▶ [TRECHO DO TEXTO]:

= = =

Livros 2023 #7 - 1Q84: Livro 1 (2009)


Você já releu algum livro? Vou confessar que esse hábito eu havia perdido, mas esse ano resolvi revisitar obras que de alguma forma foram importantes para mim. Quando vi minha amiga Leticia, que é outra fã do Murakami, lendo a versão brasileira de 1Q84, pensei em relê-lo junto dela, e escrever aqui as minhas segundas impressões. Estou escrevendo evitando a resenha que escrevi sobre ele há quase onze anos. Vou ler depois que escrever toda a resenha, será que minha impressão foi parecida com a de hoje em dia?

O livro é o mesmo, mas o leitor já mudou muito daquele que leu no passado.

Minha cópia de 1Q84 comprei na finada Livraria Cultura da Avenida Paulista. Talvez enquanto eu escreva isso, ela esteja sendo ressuscitada pela vigésima-oitava vez, mas naquele tempo era uma livraria pungente, cheia de vida. Eu lembro que eu estava dando uma olhada na prateleira de livros em inglês e a arte da capa me impressionou muito. Apesar de ter chamado a atenção, e tentando não julgar um livro pela capa, eu ali mesmo em pé li algumas páginas e gostei muito. Mas naquele dia eu não comprei.

Acho que se passaram algumas semanas, e voltei lá querendo comprar o livro. Mas o idiota aqui não anotou o nome, e quando pediu ajuda de um funcionário, a única informação que eu dei foi: "É um livro em inglês, com um rosto de uma japonesa, e umas letras bem grandes revelando o rosto". O vendedor sacou de primeira qual era e, dessa vez, comprei na hora sem a mínima noção que seria um dos livros que eu mais iria gostar de ler na vida.

= = =

▶ [DADOS DE ORIGEM]:
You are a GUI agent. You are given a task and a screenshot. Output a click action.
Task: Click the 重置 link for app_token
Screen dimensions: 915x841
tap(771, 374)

= = =

▶ [DESCRIÇÃO DA TAREFA]: Reproduza integralmente, sem nenhuma alteração, o texto sobre a releitura de 1Q84. Os dados não têm papel algum aqui.

▶ [RESULTADO DA TAREFA]:
Livros 2023 #7 - 1Q84: Livro 1 (2009)


Você já releu algum livro? Vou confessar que esse hábito eu havia perdido, mas esse ano resolvi revisitar obras que de alguma forma foram importantes para mim. Quando vi minha amiga Leticia, que é outra fã do Murakami, lendo a versão brasileira de 1Q84, pensei em relê-lo junto dela, e escrever aqui as minhas segundas impressões. Estou escrevendo evitando a resenha que escrevi sobre ele há quase onze anos. Vou ler depois que escrever toda a resenha, será que minha impressão foi parecida com a de hoje em dia?

O livro é o mesmo, mas o leitor já mudou muito daquele que leu no passado.

Minha cópia de 1Q84 comprei na finada Livraria Cultura da Avenida Paulista. Talvez enquanto eu escreva isso, ela esteja sendo ressuscitada pela vigésima-oitava vez, mas naquele tempo era uma livraria pungente, cheia de vida. Eu lembro que eu estava dando uma olhada na prateleira de livros em inglês e a arte da capa me impressionou muito. Apesar de ter chamado a atenção, e tentando não julgar um livro pela capa, eu ali mesmo em pé li algumas páginas e gostei muito. Mas naquele dia eu não comprei.

Acho que se passaram algumas semanas, e voltei lá querendo comprar o livro. Mas o idiota aqui não anotou o nome, e quando pediu ajuda de um funcionário, a única informação que eu dei foi: "É um livro em inglês, com um rosto de uma japonesa, e umas letras bem grandes revelando o rosto". O vendedor sacou de primeira qual era e, dessa vez, comprei na hora sem a mínima noção que seria um dos livros que eu mais iria gostar de ler na vida.